» **AIM OF THE EXERCISE**
Could you copy out the listing verbatim, starting with its first line and ending with the line that contains "point(621,74)", both included?

Saved entries
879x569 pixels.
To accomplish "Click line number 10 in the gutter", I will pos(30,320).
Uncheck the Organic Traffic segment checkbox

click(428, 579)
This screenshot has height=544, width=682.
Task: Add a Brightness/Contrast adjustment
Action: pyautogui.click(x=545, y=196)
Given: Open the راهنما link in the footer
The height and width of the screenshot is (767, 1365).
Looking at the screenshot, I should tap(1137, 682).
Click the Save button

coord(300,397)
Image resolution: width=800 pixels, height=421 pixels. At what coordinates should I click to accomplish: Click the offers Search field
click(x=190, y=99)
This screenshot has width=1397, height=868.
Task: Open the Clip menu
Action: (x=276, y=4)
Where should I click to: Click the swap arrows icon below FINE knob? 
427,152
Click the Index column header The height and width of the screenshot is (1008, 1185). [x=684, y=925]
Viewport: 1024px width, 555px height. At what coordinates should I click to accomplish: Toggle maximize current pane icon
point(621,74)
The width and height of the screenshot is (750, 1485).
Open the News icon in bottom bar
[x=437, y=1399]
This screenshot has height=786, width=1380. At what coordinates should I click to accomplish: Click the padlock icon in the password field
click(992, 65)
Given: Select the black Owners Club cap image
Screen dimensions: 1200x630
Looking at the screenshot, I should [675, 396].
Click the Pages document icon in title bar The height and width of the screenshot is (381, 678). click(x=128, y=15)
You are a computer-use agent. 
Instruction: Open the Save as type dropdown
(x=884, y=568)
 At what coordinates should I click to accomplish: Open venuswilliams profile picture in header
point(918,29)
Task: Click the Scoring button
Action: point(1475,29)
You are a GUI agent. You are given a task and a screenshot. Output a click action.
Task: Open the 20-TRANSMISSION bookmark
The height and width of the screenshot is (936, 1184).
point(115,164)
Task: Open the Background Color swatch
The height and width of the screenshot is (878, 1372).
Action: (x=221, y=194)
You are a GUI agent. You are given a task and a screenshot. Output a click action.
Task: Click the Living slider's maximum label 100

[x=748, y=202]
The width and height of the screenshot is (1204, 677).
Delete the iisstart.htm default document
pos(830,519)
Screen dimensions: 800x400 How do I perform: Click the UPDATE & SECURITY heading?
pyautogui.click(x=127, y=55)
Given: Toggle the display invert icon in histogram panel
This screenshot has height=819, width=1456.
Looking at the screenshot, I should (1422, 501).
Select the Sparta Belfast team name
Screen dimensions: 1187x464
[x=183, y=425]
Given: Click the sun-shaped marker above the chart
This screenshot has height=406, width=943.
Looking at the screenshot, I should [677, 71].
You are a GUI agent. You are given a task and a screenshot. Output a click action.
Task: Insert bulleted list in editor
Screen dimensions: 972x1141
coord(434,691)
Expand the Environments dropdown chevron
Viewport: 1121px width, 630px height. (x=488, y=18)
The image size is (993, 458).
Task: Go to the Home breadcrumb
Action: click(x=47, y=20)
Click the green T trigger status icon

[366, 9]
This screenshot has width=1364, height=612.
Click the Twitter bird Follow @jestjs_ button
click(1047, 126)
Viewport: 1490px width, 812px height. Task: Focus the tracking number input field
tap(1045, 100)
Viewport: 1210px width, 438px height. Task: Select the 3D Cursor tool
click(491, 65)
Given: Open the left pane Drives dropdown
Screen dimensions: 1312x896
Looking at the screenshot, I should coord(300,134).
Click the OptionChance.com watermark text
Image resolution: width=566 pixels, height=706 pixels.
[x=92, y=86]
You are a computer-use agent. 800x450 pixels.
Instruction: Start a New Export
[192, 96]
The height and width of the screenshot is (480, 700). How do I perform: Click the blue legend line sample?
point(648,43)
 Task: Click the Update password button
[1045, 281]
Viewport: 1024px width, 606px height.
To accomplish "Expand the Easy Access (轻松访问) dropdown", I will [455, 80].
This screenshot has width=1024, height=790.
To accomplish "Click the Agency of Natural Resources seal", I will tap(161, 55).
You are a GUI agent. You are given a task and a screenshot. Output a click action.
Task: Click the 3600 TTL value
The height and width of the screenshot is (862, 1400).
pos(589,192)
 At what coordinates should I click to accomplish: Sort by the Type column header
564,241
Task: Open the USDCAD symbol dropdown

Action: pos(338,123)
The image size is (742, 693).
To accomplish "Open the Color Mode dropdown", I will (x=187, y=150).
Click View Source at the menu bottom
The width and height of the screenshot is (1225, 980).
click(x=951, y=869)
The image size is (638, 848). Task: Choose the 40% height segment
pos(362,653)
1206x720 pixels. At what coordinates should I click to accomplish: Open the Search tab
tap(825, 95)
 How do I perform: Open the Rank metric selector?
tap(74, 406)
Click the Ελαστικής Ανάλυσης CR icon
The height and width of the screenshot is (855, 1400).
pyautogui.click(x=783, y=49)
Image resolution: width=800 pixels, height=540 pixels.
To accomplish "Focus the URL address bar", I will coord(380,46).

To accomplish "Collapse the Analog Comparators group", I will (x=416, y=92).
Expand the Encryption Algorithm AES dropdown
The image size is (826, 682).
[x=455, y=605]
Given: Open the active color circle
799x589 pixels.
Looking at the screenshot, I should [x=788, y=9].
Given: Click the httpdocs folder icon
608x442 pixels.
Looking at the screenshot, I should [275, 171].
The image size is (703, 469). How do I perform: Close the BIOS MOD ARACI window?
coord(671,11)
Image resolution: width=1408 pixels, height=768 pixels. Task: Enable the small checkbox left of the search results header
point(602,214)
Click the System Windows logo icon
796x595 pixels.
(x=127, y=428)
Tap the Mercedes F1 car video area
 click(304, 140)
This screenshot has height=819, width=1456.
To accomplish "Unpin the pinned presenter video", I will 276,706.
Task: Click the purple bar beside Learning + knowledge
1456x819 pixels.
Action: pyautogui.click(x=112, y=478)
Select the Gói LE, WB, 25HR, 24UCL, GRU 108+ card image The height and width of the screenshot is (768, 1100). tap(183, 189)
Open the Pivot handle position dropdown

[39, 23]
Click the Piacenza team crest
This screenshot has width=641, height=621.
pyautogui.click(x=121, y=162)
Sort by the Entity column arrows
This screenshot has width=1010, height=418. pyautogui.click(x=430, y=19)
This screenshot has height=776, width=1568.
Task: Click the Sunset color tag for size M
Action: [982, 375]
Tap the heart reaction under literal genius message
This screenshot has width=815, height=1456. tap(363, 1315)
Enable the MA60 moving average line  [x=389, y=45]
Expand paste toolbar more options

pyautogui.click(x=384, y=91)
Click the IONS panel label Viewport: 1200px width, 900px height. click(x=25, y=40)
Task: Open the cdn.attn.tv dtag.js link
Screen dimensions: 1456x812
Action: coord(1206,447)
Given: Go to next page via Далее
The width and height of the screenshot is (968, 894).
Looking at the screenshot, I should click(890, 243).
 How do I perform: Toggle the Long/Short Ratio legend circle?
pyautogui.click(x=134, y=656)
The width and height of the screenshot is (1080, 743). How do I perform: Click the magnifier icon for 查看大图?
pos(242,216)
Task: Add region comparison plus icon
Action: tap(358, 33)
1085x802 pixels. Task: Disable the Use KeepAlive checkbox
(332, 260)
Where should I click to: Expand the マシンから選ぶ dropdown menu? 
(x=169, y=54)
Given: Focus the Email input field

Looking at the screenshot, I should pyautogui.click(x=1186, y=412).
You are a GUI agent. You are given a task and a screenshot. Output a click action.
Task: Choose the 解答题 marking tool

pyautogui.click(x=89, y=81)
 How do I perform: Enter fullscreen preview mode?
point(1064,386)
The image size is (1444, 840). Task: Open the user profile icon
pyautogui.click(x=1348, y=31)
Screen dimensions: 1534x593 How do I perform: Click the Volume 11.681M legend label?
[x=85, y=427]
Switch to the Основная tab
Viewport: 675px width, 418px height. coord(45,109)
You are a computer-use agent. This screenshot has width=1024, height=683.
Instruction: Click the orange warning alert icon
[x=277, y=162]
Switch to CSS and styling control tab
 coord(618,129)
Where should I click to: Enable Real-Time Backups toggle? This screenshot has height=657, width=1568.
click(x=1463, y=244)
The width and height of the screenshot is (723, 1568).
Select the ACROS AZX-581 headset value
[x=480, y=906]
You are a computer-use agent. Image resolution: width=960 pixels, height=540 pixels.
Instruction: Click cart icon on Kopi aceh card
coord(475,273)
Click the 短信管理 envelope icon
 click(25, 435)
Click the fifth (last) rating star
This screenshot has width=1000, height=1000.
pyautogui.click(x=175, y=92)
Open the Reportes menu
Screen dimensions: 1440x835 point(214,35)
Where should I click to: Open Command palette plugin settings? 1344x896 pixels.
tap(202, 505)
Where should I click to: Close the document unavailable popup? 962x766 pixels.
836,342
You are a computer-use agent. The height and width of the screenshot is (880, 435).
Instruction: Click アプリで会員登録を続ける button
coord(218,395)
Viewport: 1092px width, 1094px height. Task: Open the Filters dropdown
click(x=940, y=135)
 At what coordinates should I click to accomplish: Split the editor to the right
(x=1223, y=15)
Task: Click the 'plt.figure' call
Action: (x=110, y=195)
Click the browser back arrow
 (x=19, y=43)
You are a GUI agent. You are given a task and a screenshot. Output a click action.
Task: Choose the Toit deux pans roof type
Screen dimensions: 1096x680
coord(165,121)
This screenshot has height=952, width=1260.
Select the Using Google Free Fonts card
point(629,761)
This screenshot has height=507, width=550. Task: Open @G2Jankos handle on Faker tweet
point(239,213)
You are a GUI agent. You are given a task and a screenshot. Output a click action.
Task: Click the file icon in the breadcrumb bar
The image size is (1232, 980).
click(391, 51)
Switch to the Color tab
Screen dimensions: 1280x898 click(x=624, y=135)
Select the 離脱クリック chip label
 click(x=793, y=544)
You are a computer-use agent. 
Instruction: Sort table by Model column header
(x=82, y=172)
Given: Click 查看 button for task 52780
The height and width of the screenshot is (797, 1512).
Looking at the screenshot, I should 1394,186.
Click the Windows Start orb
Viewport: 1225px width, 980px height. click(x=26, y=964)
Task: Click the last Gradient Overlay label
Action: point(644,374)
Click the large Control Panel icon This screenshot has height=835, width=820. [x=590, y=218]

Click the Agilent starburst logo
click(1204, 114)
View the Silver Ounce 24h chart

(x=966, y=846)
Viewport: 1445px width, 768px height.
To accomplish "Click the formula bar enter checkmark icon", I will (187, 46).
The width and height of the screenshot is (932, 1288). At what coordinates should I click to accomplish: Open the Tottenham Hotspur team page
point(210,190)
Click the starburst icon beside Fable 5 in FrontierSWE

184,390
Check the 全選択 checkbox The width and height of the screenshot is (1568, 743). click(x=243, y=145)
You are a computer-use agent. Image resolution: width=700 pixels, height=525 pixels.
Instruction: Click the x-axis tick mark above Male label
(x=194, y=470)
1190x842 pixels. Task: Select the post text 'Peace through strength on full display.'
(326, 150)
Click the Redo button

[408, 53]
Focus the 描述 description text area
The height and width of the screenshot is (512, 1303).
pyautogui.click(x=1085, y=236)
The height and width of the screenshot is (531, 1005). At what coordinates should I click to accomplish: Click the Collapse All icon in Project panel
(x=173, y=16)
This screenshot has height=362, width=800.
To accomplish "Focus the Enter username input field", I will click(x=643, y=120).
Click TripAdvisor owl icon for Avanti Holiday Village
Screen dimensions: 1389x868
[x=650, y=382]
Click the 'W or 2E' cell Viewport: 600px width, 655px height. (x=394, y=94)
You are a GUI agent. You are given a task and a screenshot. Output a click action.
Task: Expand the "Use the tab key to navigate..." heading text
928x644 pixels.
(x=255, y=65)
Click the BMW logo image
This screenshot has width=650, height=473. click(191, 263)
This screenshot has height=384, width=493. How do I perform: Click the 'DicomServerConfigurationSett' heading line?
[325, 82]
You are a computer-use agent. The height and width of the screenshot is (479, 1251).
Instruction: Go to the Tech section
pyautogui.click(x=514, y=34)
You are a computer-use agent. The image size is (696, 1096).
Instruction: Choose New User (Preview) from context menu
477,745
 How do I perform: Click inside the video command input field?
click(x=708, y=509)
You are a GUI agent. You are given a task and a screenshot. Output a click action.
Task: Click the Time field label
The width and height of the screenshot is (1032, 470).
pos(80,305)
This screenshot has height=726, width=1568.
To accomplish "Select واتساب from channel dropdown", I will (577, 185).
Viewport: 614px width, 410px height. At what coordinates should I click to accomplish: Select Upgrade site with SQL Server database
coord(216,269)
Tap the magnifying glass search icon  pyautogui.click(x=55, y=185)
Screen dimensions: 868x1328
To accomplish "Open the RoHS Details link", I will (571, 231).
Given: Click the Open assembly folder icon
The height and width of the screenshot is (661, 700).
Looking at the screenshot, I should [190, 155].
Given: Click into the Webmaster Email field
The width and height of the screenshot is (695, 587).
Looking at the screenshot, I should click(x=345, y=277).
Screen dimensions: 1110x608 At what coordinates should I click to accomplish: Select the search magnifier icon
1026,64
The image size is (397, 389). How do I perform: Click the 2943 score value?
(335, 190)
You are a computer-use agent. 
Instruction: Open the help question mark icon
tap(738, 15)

» **CORRECT ANSWER**
879x569 pixels.
To accomplish "Click line number 10 in the gutter", I will pos(30,320).
Uncheck the Organic Traffic segment checkbox

click(428, 579)
This screenshot has height=544, width=682.
Task: Add a Brightness/Contrast adjustment
Action: pyautogui.click(x=545, y=196)
Given: Open the راهنما link in the footer
The height and width of the screenshot is (767, 1365).
Looking at the screenshot, I should tap(1137, 682).
Click the Save button

coord(300,397)
Image resolution: width=800 pixels, height=421 pixels. At what coordinates should I click to accomplish: Click the offers Search field
click(x=190, y=99)
This screenshot has width=1397, height=868.
Task: Open the Clip menu
Action: (x=276, y=4)
Where should I click to: Click the swap arrows icon below FINE knob? 
427,152
Click the Index column header The height and width of the screenshot is (1008, 1185). [x=684, y=925]
Viewport: 1024px width, 555px height. At what coordinates should I click to accomplish: Toggle maximize current pane icon
point(621,74)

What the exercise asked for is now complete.